Always is a long time!
Historically, the wires to disk drives (e.g. SCSI) have always been faster than the wires to networks (e.g. Ethernet), but networking wires have been gaining ground. Gigabit Ethernet has the same raw bandwidth as Fibrechannel. And if you look at the next generation, networking folks are talking about 10 Gb Ethernet, while the storage folks are talking about 2 Gb and 4 Gb Fibrechannel. I admit that TCP/IP imposes an overhead on Gb Ethernet, even though Gb Ether and Fibrechannel have the same raw bandwidth, but when you look at the trend lines, you have to admit that network performance has made amazing gains.
Plus, the raw bandwidth of disk drives is not improving as quickly as either type of wire.
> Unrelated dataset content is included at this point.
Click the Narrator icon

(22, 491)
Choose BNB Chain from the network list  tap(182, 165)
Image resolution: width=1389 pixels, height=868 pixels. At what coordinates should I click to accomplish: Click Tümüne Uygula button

So increasingly, the bottleneck is moving out of the wires, and into the disk drive itself. This is especially true if any seeking is involved, but I believe it's even true of raw disk head bandwidth.
I don't want to get in a fight about when exactly the cross-over will occur, or even if it definitely will occur, but given the different trend lines, I think it's worth considering the possibility that NAS really could match local storage, even just in terms of raw disk performance, as opposed to file system ops, and maybe even surpass it.
Amazing and counter-intuitive things can happen when different technologies improve at different rates. When you finally reach a cross over point, as seems to be happening now with networking and storage wires, it can really turn the world upsidedown.